» Directive
Rewrite the records from the beginning through the line containing "(188, 1243)", replacing "GUI agent" with "graphical interface agent" and leaving everything else unchanged.
/---
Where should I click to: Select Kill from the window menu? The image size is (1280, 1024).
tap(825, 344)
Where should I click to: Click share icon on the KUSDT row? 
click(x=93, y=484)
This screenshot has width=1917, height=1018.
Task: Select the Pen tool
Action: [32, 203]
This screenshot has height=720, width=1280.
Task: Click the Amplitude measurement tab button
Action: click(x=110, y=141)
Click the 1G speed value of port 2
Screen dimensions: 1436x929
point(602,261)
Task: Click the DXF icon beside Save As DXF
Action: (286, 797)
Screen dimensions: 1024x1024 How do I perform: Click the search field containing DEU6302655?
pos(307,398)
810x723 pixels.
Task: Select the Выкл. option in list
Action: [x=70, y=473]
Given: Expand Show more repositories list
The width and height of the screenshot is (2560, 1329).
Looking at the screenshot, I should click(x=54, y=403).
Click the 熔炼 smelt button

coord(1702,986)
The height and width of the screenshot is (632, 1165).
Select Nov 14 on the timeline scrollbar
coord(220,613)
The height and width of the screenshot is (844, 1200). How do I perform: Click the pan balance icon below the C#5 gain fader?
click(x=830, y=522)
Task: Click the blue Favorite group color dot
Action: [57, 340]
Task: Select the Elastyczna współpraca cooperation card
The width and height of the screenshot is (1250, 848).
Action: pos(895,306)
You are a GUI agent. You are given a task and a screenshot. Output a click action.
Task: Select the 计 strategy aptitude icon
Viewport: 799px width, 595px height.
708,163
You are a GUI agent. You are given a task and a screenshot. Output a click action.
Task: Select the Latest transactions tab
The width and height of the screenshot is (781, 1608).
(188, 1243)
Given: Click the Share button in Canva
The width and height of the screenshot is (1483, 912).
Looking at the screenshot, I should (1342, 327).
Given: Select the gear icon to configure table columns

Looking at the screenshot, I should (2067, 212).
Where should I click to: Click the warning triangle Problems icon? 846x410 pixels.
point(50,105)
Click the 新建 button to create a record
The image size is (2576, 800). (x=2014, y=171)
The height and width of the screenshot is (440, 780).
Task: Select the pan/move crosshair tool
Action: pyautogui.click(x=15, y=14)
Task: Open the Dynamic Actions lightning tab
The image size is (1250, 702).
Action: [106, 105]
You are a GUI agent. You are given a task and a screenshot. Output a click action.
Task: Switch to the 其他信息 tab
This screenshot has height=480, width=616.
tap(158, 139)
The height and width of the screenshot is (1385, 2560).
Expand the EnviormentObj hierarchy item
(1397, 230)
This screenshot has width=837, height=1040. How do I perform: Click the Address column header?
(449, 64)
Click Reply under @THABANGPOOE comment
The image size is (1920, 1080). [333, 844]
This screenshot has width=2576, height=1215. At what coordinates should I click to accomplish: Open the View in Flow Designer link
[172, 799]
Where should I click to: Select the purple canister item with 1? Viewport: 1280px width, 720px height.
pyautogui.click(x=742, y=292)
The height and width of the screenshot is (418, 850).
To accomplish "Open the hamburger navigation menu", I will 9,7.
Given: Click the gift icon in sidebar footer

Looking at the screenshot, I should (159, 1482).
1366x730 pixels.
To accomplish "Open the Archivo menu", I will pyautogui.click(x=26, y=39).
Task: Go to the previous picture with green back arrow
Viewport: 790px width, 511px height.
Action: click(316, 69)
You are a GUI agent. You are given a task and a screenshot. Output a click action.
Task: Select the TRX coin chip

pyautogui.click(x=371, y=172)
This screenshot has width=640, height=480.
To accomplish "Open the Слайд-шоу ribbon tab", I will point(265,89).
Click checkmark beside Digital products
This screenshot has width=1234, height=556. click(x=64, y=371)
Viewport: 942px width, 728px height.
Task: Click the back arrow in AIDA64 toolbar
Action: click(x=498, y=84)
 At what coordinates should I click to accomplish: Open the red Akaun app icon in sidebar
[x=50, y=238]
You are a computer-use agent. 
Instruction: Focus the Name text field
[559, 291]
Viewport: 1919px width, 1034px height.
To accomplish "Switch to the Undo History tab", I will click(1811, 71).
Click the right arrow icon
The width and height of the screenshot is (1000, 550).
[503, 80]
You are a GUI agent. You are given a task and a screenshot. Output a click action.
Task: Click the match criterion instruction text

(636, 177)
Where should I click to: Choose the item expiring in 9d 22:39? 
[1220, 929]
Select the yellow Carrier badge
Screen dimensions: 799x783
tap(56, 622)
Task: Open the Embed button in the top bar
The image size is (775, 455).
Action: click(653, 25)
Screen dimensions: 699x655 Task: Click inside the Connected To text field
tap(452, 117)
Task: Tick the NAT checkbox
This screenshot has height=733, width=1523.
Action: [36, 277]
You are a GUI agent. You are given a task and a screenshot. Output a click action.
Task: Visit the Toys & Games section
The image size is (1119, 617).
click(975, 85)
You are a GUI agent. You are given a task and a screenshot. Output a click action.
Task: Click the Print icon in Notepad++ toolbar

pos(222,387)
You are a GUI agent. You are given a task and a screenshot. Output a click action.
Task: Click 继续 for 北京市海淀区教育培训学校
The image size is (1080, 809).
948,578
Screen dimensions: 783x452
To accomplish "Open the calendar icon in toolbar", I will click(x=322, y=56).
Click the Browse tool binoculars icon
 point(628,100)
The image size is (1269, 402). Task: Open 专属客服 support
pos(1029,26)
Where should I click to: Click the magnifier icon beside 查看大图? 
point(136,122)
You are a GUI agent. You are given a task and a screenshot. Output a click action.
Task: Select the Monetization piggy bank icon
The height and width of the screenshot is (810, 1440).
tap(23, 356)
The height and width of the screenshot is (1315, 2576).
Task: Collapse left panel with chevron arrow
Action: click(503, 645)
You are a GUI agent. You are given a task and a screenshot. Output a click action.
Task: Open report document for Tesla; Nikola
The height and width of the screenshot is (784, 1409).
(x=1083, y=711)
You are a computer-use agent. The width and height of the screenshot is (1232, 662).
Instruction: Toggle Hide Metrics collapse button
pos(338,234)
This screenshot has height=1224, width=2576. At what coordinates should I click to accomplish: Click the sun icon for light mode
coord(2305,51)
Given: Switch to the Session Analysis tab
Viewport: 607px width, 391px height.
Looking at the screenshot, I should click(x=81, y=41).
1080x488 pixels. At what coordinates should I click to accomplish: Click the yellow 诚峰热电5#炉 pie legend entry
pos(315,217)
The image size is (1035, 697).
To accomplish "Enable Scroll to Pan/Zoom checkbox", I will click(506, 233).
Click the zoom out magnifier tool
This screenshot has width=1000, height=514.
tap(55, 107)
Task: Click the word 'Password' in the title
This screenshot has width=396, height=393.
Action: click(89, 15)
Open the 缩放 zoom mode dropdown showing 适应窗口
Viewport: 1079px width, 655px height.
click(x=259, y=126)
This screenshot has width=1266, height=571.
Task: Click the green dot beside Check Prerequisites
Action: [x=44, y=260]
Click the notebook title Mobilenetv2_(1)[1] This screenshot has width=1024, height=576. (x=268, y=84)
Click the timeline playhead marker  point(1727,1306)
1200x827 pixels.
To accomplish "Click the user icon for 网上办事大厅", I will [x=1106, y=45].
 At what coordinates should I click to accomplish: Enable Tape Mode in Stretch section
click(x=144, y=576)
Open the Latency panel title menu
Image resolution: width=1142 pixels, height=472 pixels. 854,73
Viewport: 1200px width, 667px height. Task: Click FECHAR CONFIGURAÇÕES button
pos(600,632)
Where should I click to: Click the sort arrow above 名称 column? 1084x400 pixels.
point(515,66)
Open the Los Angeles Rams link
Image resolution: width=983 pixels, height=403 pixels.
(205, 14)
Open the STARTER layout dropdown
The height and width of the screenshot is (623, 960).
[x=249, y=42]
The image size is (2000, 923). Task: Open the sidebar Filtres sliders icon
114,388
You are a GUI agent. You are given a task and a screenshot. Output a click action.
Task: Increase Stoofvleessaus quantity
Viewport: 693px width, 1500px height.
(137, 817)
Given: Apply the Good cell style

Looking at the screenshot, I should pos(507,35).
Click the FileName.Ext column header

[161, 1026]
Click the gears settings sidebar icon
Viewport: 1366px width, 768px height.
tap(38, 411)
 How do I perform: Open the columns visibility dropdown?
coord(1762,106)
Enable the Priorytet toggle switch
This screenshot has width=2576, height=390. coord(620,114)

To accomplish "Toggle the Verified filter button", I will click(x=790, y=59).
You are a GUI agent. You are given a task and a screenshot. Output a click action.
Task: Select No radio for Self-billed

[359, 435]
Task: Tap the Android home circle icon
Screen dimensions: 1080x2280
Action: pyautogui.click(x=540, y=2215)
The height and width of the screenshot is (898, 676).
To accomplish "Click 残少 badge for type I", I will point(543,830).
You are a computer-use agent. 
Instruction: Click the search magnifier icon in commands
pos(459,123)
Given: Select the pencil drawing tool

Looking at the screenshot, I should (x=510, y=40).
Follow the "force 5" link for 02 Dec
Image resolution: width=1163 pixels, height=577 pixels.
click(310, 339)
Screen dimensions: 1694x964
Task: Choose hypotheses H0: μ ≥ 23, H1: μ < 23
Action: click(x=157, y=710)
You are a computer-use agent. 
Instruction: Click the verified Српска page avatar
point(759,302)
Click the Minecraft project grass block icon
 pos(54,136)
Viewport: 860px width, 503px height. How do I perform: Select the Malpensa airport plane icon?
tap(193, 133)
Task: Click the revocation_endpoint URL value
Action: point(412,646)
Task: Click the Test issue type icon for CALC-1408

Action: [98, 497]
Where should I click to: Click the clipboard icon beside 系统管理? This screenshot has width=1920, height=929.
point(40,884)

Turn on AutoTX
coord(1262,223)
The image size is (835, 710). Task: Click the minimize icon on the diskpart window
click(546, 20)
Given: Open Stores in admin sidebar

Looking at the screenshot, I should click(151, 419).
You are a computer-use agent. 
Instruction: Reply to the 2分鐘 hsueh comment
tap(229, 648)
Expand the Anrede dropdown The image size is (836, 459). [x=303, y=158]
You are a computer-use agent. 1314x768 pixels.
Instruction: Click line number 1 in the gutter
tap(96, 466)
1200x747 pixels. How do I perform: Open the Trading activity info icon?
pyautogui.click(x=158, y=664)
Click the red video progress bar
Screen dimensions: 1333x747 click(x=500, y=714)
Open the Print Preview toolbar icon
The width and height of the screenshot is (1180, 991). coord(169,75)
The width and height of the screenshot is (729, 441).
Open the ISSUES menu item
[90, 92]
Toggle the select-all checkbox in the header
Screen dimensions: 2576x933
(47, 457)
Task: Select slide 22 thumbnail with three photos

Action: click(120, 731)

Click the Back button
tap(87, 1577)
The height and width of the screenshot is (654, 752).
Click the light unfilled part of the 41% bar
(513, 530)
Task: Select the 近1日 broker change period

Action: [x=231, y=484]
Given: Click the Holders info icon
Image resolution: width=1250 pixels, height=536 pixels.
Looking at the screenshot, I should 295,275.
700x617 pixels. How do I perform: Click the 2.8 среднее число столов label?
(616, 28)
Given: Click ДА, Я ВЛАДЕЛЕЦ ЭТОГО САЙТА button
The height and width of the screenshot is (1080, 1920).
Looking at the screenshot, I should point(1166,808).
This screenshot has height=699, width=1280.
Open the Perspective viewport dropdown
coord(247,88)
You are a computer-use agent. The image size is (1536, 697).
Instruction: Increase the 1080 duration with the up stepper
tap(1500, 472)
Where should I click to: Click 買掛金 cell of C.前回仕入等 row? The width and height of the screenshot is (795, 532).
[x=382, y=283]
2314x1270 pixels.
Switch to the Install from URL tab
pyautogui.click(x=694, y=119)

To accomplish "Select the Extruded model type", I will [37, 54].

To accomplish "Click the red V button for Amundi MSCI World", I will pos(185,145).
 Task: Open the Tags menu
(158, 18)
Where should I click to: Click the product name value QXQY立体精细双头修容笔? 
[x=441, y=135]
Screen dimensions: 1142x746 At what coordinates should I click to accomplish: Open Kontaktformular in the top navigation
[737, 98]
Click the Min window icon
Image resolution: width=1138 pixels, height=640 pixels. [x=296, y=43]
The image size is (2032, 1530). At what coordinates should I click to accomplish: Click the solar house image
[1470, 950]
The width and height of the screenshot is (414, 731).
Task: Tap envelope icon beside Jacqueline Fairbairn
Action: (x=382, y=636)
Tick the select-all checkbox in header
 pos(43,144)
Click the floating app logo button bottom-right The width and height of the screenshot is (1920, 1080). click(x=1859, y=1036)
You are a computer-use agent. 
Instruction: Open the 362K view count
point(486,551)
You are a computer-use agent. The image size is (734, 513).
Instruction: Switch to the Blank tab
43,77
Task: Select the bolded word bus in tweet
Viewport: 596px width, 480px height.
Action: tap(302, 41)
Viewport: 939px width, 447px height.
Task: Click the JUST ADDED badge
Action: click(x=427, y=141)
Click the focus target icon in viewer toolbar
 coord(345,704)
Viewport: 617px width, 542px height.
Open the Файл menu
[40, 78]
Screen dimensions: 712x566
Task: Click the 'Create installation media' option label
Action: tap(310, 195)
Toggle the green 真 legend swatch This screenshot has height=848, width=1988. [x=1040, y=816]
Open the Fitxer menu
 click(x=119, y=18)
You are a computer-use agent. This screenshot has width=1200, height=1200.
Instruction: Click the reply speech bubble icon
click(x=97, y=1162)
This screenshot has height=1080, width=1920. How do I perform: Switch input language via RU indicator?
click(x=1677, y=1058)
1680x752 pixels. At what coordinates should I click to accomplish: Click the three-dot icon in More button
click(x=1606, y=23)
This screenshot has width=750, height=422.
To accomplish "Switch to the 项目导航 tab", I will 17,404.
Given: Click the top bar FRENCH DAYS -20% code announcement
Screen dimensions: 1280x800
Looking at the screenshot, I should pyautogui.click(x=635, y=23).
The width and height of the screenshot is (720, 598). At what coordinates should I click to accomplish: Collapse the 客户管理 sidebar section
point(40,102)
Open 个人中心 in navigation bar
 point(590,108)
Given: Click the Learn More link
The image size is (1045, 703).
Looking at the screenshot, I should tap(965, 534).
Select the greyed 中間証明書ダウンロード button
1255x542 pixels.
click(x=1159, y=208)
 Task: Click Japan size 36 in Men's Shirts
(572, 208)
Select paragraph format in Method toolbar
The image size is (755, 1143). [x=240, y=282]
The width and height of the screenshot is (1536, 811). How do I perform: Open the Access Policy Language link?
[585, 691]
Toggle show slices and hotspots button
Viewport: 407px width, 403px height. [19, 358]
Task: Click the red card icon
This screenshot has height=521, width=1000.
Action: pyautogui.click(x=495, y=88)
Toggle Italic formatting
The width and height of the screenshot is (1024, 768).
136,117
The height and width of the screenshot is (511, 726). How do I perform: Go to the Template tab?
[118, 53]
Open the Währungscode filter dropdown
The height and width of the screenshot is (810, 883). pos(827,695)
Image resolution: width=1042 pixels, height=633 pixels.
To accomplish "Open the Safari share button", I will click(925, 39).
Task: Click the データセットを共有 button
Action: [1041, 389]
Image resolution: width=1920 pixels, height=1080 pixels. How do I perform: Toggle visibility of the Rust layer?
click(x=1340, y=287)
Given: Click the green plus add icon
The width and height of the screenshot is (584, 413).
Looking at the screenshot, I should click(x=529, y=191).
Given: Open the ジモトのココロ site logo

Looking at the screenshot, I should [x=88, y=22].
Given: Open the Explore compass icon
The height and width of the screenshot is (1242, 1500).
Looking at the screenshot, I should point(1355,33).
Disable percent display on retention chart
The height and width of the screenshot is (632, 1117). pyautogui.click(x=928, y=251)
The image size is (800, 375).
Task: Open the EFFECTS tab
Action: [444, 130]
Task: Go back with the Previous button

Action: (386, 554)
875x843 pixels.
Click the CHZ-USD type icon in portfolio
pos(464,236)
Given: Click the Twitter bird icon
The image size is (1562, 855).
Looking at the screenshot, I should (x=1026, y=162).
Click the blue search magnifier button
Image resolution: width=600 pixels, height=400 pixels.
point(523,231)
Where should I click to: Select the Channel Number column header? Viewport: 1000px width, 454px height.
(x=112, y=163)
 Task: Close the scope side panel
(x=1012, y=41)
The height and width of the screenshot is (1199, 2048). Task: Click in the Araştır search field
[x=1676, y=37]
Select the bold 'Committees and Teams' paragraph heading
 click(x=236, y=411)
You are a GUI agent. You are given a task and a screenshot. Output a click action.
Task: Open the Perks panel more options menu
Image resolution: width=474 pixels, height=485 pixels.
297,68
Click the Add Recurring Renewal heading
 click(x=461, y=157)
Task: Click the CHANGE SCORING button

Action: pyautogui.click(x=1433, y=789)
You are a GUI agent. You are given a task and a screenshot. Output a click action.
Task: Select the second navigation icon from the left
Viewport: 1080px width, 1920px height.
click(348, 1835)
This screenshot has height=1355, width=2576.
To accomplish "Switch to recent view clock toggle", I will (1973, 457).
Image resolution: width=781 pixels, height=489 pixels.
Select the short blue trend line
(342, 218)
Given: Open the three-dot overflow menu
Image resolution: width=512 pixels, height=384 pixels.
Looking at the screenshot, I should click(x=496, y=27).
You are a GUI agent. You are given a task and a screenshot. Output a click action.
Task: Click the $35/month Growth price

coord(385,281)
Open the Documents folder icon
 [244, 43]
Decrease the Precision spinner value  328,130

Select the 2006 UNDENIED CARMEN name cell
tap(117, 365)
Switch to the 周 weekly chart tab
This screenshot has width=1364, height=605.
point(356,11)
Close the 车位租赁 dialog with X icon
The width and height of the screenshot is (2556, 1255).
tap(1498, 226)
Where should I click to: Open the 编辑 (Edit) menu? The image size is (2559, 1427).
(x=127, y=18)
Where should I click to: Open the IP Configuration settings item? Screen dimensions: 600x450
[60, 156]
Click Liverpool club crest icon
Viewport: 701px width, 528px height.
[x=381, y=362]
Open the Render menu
\---
» Result of this task
Where should I click to: Select Kill from the window menu? The image size is (1280, 1024).
tap(825, 344)
Where should I click to: Click share icon on the KUSDT row? 
click(x=93, y=484)
This screenshot has width=1917, height=1018.
Task: Select the Pen tool
Action: [32, 203]
This screenshot has height=720, width=1280.
Task: Click the Amplitude measurement tab button
Action: click(x=110, y=141)
Click the 1G speed value of port 2
Screen dimensions: 1436x929
point(602,261)
Task: Click the DXF icon beside Save As DXF
Action: (286, 797)
Screen dimensions: 1024x1024 How do I perform: Click the search field containing DEU6302655?
pos(307,398)
810x723 pixels.
Task: Select the Выкл. option in list
Action: [x=70, y=473]
Given: Expand Show more repositories list
The width and height of the screenshot is (2560, 1329).
Looking at the screenshot, I should click(x=54, y=403).
Click the 熔炼 smelt button

coord(1702,986)
The height and width of the screenshot is (632, 1165).
Select Nov 14 on the timeline scrollbar
coord(220,613)
The height and width of the screenshot is (844, 1200). How do I perform: Click the pan balance icon below the C#5 gain fader?
click(x=830, y=522)
Task: Click the blue Favorite group color dot
Action: [57, 340]
Task: Select the Elastyczna współpraca cooperation card
The width and height of the screenshot is (1250, 848).
Action: pos(895,306)
You are a graphical interface agent. You are given a task and a screenshot. Output a click action.
Task: Select the 计 strategy aptitude icon
Viewport: 799px width, 595px height.
708,163
You are a graphical interface agent. You are given a task and a screenshot. Output a click action.
Task: Select the Latest transactions tab
The width and height of the screenshot is (781, 1608).
(188, 1243)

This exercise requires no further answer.